00:31:11.480And also it helps to emphasize that this is very unusual in the history of the world to have a paper money that is not backed by anything at all.
00:31:22.560It's – up until this time it was unheard of basically.
00:31:26.260It had happened briefly in the French Revolution, I think, but as usual it just became a hyperinflation and the paper money became worthless.
00:31:32.640And then, well, you know, some of these have become sayings or idioms, right, of not worth a confederate or an assignat or whatever, right?
00:31:44.440These were monies that were not properly backed and they were just paper and they became worthless, right?
00:31:50.000So people had briefly tried these experiments, but no one saw that as like a good idea to do for long term, right?
00:31:56.580It always fell apart and through most of history people had precious metals.
00:32:02.540Okay, so then June 5th, 1933, at the behest of Roosevelt, Congress passed a joint resolution that made it illegal to require payment in gold or a particular kind of coin or currency.
00:32:17.460That meant that any provision in a private contract or even in a public one, like when someone bought a government bond, promising payment in gold was nullified.
00:32:28.960So this – we talked about President Roosevelt's unconstitutional action getting blessed retroactively.
00:32:36.160Well, these are contracts that already have been written and signed and agreed legally, and now those contracts are nullified retroactively.
00:32:43.440They actually go back in time and say, no, that contract doesn't – the provisions of that contract are no good, right?
00:34:42.460Now, what other outcome would be possible?
00:34:45.800With the value of the dollar constantly changing, lenders had no way of knowing whether the dollars they would earn from repaid loans in the future would be worth less than the dollars they were lending in the present, or how much less, or whatever, right?
00:34:59.600So Senator Carter Glass, Democrat of Virginia, as he put it,
00:35:03.020no man outside of a lunatic asylum will loan his money today on a farm mortgage.

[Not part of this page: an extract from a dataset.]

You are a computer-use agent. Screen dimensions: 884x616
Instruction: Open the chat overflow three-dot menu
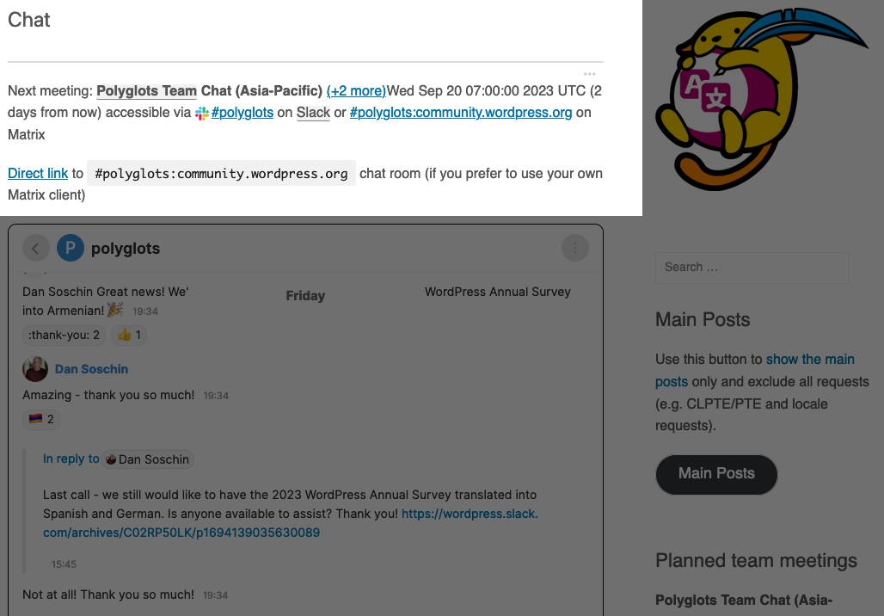[574, 248]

00:35:07.100Now, if you know anything about business and farming, you can imagine the disastrous effect here.
00:35:14.640A lot of people use loans to, you know, say a farmer buying some, borrowing early in the season to pay back after they harvest, right?
00:35:27.840This would be a very typical model, and businesses operate in a similar way.
00:35:58.300Again, something we see over and over throughout history, the generation of the problem, the need for the exception,
00:36:04.840and then the exercise of power that remains permanent once the theoretical crisis that was already brought into existence by the very leader who now attempts to solve it,
00:36:15.220your power is now permanent at the end of the whole thing.
00:36:18.180Yeah, and Ludwig von Mises put it in a wonderful way in the title of one of his speeches or pamphlets.
00:36:24.100It's middle of the road policy leads to socialism.